Rotolo’s grandma style, the most popular at Good Pie, is a little bit New York, but think square, thin and crispy. Its origin traces to Long Island; three pizzerias claim to have invented the style Umberto’s Pizzeria & Restaurant, King Umberto’s and Da Angelo of Albertson. But each shares one ingredient — New York water. In the original’s case, water from Long Island aquifers.
That kind of water is hard to get in Southern Nevada, so Rotolo offers this tip. “The best way at home is to use Coors Light Beer,” he says. All those claims about Colorado mountain spring water, he says, are, well, golden. “You get an incredible result from the Coors. And when you’re proofing the dough, keep it below 72 degrees. Between 65 and 72 degrees is the best.”
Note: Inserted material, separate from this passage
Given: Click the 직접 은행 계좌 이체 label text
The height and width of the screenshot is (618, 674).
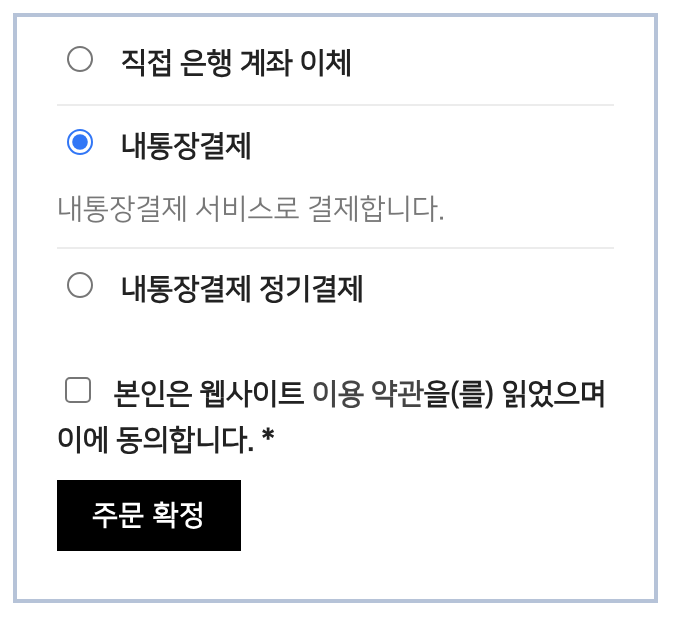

Saglibene has her own tip about water. Using the hard water from Southern Nevada won’t do. So she likes using bottled water, specifically Niagara.
Her pizza is a little New York, too. “But we like a crispier crust,” she says. When she first came to Las Vegas, in 2015, she worked as a bartender in the casinos. She found one of the brands of water handed out at tables and slot machines was Niagara, and she noted its upstate New York bottling plant. It was a natural when she started making pizza and trying for a bit crispier finish.
Her Pizza Stone’d pies also are a little thicker than traditional New York pies. That’s because she finds her customers like piling on more toppings. A “heavier” dough stands up to the toppings. But, like a New York slice, you can still fold it.
Both pie makers say one of the fun aspects of homemade pizza is experimenting, using different ingredients, different flavors. “How many different ways are there to make pizza,” Saglibene says, “that’s the beauty of it.”
The same way you might appeal to friends and family isn’t much different than making pizza for a living.
“It ever changing, evolving,” Rotolo says. “That’s why we can fall in love with pizza over and over again.
“Pizza is not just dough, sauce and cheese. It’s the whole experience.”